2009-11-20 Thread Toshio Kuratomi
On Thu, Nov 19, 2009 at 08:50:06PM -0800, Jesse Keating wrote:
 On Fri, 2009-11-20 at 00:50 +0100, Kevin Kofler wrote:
  
  And why can't all this be done with s/git/SVN/? All we really need apart 
  from what CVS already provides is atomic commit IDs, to make the 
  maintainers would not tag themselves part easily implementable. I don't 
  see why SVN revision IDs wouldn't be as good as git hashsums for that.
  
  In fact, in principle, it could even be done with CVS, but instead of 
  tagging a single revision ID, the build system would have to tag the 
  revision ID it checked out for each file.
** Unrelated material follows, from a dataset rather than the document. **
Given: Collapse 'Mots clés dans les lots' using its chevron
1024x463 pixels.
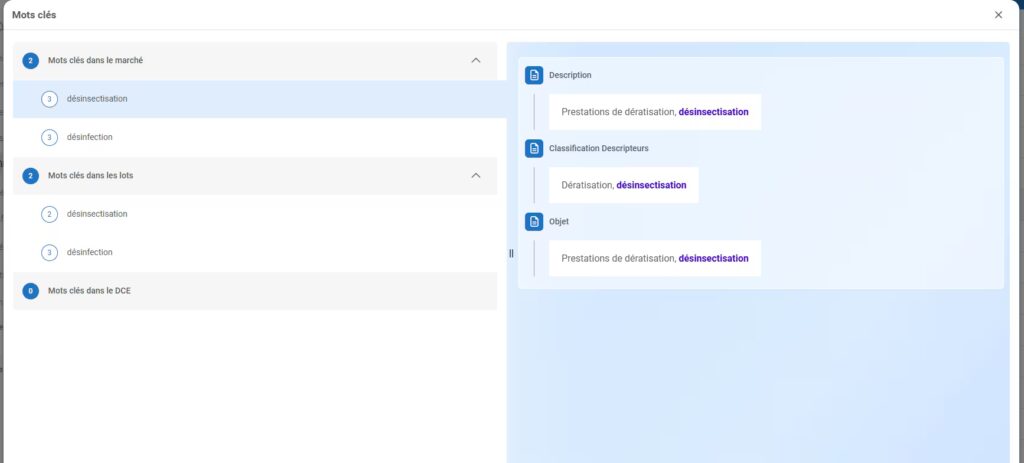Looking at the screenshot, I should (476, 176).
Having atomic commits just allows 
  dragging around just one revision ID instead of a set of IDs. 
 
 With sufficient hackery it could be done with either svn or cvs,

Kevin'spoint is that svn would require less new hackery than git.  I believe
he's right about that as svn provides whoe-tree changesets without adding
all of the vastly different semantics that git does.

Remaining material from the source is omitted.